P.S. I am using chromedriver with Python for other scrapers on GCP compute and they work fine but not for Linkedin.

spinlud commented 3 years ago

Hi @ppetruneac-da! Are you running the application in headless mode (headless: true)? Did you test puppeteer with a sample application on GCP (e.g. just opening a website)?

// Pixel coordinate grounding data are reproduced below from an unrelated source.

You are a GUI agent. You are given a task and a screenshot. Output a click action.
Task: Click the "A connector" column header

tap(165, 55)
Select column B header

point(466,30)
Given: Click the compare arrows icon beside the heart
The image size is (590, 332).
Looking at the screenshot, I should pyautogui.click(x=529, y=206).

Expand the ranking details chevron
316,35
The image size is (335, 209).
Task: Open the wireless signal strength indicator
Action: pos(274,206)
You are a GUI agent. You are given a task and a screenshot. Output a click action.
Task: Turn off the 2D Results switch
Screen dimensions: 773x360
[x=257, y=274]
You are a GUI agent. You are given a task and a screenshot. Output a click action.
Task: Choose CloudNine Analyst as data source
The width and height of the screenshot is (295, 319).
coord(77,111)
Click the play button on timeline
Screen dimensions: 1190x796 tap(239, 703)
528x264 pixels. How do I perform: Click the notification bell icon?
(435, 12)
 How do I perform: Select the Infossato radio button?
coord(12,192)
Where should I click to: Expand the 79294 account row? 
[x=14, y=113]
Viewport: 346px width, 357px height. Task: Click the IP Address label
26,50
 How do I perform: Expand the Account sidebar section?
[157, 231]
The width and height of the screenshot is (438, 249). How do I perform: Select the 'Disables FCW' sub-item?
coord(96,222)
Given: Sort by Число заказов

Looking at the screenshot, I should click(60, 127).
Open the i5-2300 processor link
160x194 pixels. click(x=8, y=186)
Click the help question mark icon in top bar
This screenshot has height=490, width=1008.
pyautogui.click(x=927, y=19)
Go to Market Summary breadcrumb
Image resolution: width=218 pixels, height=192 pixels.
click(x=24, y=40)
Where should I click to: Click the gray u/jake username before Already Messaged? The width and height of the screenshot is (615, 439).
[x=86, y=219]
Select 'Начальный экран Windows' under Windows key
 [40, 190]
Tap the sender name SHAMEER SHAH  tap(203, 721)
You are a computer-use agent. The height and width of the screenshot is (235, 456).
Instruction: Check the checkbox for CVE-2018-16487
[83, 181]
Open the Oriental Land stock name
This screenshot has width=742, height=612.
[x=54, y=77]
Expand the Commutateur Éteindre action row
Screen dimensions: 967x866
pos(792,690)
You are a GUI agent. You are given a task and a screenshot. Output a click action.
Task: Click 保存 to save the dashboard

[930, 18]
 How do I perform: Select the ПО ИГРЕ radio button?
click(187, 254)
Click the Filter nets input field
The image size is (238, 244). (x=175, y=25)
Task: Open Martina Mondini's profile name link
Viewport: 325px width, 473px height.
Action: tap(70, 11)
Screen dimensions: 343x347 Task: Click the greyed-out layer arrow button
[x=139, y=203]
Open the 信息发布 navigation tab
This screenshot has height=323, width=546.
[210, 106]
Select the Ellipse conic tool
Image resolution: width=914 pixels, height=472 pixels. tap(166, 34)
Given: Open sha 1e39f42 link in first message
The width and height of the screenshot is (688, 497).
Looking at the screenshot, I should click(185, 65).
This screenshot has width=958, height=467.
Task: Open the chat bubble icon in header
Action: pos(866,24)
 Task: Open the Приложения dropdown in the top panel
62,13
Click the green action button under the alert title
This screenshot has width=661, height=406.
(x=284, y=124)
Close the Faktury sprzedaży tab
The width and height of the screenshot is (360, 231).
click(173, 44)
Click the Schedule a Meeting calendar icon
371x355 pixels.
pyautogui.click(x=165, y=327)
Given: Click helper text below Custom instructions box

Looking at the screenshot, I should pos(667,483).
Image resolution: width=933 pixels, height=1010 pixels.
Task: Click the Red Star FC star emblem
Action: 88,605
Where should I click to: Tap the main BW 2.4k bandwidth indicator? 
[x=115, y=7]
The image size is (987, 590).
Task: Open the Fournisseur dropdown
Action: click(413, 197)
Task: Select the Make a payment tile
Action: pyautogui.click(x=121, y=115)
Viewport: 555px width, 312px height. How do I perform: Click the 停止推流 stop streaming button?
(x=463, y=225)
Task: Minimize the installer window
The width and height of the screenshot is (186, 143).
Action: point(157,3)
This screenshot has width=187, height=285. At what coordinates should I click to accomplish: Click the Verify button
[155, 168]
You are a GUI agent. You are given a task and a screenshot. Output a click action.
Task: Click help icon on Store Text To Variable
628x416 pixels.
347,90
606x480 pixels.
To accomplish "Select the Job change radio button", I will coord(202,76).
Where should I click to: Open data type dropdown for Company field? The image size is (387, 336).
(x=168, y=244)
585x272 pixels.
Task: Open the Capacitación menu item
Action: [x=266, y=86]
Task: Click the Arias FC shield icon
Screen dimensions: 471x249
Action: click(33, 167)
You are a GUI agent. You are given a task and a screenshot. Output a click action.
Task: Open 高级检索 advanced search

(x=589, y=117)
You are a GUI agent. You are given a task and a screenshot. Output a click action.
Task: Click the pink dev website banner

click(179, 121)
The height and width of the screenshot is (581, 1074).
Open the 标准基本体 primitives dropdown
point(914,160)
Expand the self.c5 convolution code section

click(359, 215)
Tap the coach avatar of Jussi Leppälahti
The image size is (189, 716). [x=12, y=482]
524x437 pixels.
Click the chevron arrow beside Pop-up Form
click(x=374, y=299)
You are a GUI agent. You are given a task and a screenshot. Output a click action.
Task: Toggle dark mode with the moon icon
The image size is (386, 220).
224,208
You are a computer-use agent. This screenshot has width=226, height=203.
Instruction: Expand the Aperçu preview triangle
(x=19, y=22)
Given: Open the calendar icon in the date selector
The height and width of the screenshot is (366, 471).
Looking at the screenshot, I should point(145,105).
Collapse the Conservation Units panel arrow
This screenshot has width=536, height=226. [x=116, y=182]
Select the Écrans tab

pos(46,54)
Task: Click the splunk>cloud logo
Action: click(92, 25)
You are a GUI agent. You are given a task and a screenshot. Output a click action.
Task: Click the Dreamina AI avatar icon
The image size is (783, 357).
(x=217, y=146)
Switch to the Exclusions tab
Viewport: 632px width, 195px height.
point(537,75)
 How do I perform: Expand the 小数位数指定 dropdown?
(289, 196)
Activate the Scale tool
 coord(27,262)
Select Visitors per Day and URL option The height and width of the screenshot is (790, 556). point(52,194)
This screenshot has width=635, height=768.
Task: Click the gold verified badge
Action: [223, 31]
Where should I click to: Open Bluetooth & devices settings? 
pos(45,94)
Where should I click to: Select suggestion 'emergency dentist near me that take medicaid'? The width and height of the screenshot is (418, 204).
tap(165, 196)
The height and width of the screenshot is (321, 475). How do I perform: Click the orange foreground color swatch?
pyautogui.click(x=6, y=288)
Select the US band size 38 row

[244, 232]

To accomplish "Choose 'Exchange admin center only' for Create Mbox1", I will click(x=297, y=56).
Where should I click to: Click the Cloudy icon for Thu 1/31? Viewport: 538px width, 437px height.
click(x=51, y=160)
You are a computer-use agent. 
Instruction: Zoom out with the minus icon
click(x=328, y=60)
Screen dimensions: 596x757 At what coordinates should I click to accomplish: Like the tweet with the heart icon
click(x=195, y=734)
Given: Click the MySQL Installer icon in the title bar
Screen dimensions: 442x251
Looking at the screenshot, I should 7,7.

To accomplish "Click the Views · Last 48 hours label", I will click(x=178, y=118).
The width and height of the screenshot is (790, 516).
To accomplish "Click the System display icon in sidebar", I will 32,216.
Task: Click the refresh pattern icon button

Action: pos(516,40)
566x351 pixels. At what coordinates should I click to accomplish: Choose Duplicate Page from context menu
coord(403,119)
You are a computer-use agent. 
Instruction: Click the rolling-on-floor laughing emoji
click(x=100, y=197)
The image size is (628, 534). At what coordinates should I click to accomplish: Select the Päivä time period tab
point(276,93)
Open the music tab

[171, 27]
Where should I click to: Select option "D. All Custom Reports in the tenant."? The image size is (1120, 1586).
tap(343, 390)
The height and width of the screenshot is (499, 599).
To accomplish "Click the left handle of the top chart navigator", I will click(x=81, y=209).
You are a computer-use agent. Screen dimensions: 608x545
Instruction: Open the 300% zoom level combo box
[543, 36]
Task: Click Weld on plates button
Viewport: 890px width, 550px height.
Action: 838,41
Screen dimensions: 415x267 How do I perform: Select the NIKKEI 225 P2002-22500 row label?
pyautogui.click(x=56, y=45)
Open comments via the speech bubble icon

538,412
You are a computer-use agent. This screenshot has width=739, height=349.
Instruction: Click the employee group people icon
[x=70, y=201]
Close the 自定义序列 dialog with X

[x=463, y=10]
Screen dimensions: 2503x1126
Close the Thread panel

Also make sure that you are passing the right Chrome options for your environment (GCP). Default are:

[
        "--start-maximized",
        "--window-size=1472,828",
        "--lang=en-GB",
        "--no-sandbox",
        "--disable-setuid-sandbox",
        "--disable-gpu",
        "--disable-dev-shm-usage",
        "--no-sandbox",
        "--disable-setuid-sandbox",
        "--disable-dev-shm-usage",
        "--proxy-server='direct://",
        "--proxy-bypass-list=*",
        "--disable-accelerated-2d-canvas",
        "--disable-gpu",
        "--allow-running-insecure-content",
        "--disable-web-security",
        "--disable-client-side-phishing-detection",
        "--disable-notifications",
        "--mute-audio",
        "--enable-automation",
]        

You can override them in the scraper constructor:

const scraper = new LinkedinScraper({
        headless: true,
        slowMo: 50,
        args: [
            "--lang=en-GB",
        ],
    });
ppetruneac commented 3 years ago

I tested in headless mode. Only changed the slowMo value, all other values you referenced were the same.
Have not tested puppeteer with a sample application on GCP (e.g. just opening a website) -- I will do a test and come back.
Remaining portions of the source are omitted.